À quelques milliers de kilomètres de là, dans les montagnes reculées de Grèce, Milky Way s’intéresse aussi à de jeunes adultes et adolescent·es. Leurs conflits sont moins géopolitiques, mais le poids de la religion et des traditions se fait sentir quand une lycéenne désœuvrée tombe enceinte. Due au jeune réalisateur Vasilis Kekatos (Palme d’or du court métrage en 2019 au Festival de Cannes), la série se démarque par une manière de capter les corps dans une géographie qui les enserre autant qu’elle pourrait les libérer. Cette tension étrange et planante en fait tout le prix, et donne envie d’en voir beaucoup plus que les deux premiers épisodes présentés ici.
Surprises
Avant d’atteindre la moitié du festival (on attend la série norvégienne The Fortress, précédée d’une rumeur très positive, ainsi que le forum professionnel qui accueille le boss de la création originale de HBO, Casey Bloys), une agréable surprise est arrivée d’une coproduction entre France, États-Unis et Japon.

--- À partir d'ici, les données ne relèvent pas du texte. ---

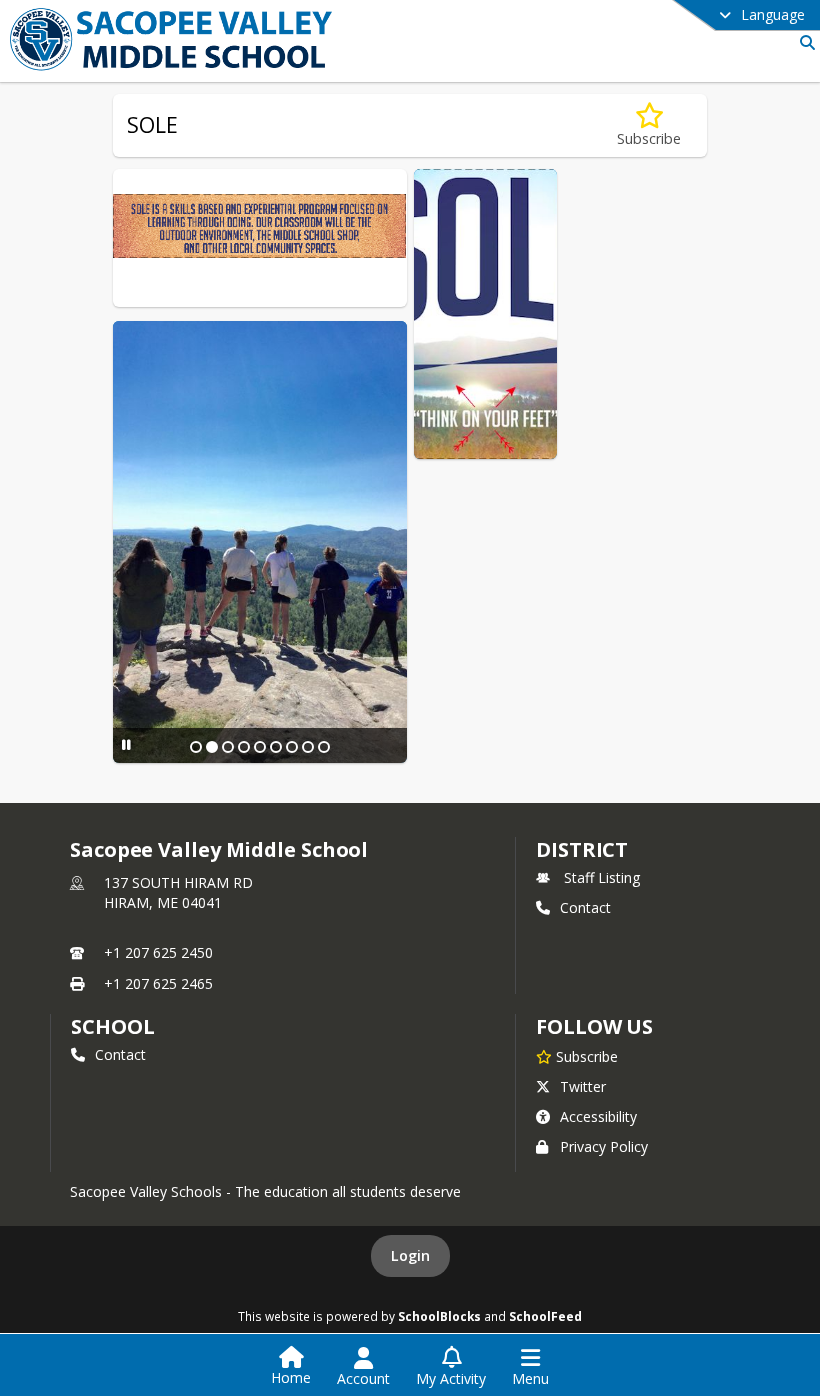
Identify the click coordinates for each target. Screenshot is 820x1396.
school (112, 1026)
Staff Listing (602, 877)
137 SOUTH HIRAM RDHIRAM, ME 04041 (178, 892)
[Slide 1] (196, 747)
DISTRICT (582, 849)
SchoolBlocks (439, 1316)
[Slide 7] (292, 747)
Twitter (583, 1086)
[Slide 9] (324, 747)
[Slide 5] (260, 747)
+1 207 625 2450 (158, 952)
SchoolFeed (545, 1316)
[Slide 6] (276, 747)
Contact (585, 907)
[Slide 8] (308, 747)
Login (410, 1255)
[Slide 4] (244, 747)
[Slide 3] (228, 747)
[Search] (803, 42)
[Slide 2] (212, 747)
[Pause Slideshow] (126, 744)
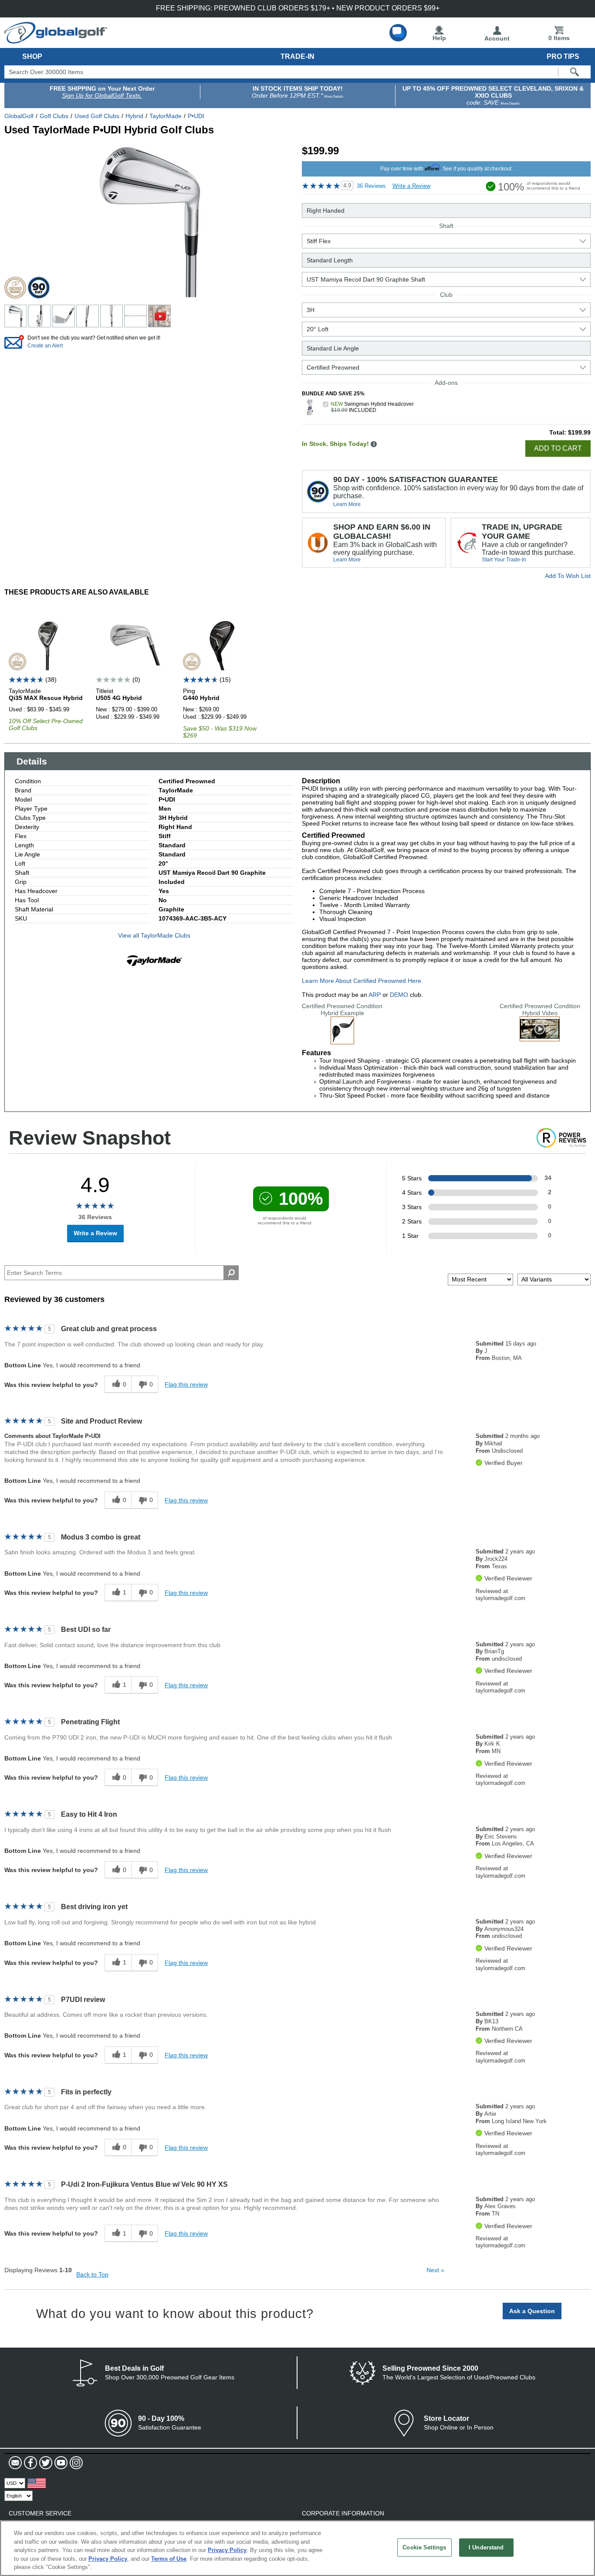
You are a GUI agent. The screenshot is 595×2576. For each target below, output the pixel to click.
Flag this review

Adaptée du manga éponyme, Les Gouttes de Dieu raconte une histoire d’héritage dans le milieu œnologique. Elle fait la part belle à son personnage féminin principal, dont le père vient de mourir et qui doit (ré)apprendre à goûter et ressentir les vins après un trauma. L’occasion de belles scènes où il est question de figurer les sensations physiques et sensuelles procurées à Camille par tel ou tel cépage, telle ou telle vinification… Un ovni à la fois très grand public et culotté, dont on reparlera lors de sa mise en ligne sur Apple TV+ le 21 avril prochain.